Is a Child’s Preference Considered During Custody Determinations?

judge with gavel and cartoon family

Making decisions on child custody during a divorce can become emotional and bitter. There are many contributing factors that a court will consider when making a custody determination, one of which is the child’s preference. For help protecting your parental rights contact a Memphis, Tennessee child custody lawyer.

What Kinds of Custody Can Be Awarded?

Tennessee state law defines both physical and legal custody. Physical custody concerns the location of where the child resides and legal custody refers to decisions regarding the child’s health, religion, and education.

Custody arrangements can include joint physical and legal custody, sole physical and legal custody, or a combination of the two. A parent who is awarded sole legal custody might be able to make all major decisions regarding the child but share physical custody evenly with the other parent. Parents may also share both types of custody 50/50. The court’s decision will be made based on varying factors.

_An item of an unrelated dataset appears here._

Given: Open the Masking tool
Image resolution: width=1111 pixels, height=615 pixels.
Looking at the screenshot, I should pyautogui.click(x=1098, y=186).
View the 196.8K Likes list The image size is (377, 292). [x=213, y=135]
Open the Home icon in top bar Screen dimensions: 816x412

How is Child Custody Decided?

Courts in every state make child custody decisions with the main goal of doing what is in the child’s best interest. It has been proven that maintaining a relationship with both parents is beneficial to a child’s growth, development, self-esteem, and confidence. For that reason, a court will typically strive to create a joint custody agreement. However, joint custody is not always possible.

When determining what custody arrangement will work best for a family, a court needs to examine every aspect of the parents’ and child’s lives. Because of a child’s need for stability and safety, the following factors will be considered when determining custody.

  • The child’s relationship with each parent
  • Which parent has historically been the primary caregiver
  • Each parent’s financial ability to provide the child with food, shelter, clothing, education, etc.
  • The location of each parent’s residence
  • The mental and physical health of each parent
  • Whether or not either parent has a history of neglect, domestic violence, or substance abuse
  • The child’s preference, depending on age

Do Courts Consider a Child’s Preference?

Courts in every state can consider a child’s preference when making custody decisions, though it does not necessarily mean that their wish will come true. While Tennessee state law does not specify at which age a child can express their opinion on custody, generally a child aged 12 or older will have the opportunity to speak with a judge about their desires.

Depending on the unique circumstances of the family or case a judge may decide to consider the preference of a child under 12, but the older a child is the more seriously their preference will be taken. Young children are more susceptible to pressure and coaching from parents telling them what to say. It is up to the court to decipher if the child’s inclination toward one parent over the other is genuine or based on some questionable logic.

While the decision is ultimately up to the court, a child’s preference is always taken into account when deciding custody arrangements. It is one of many factors that are considered when determining what is in the child’s best interest.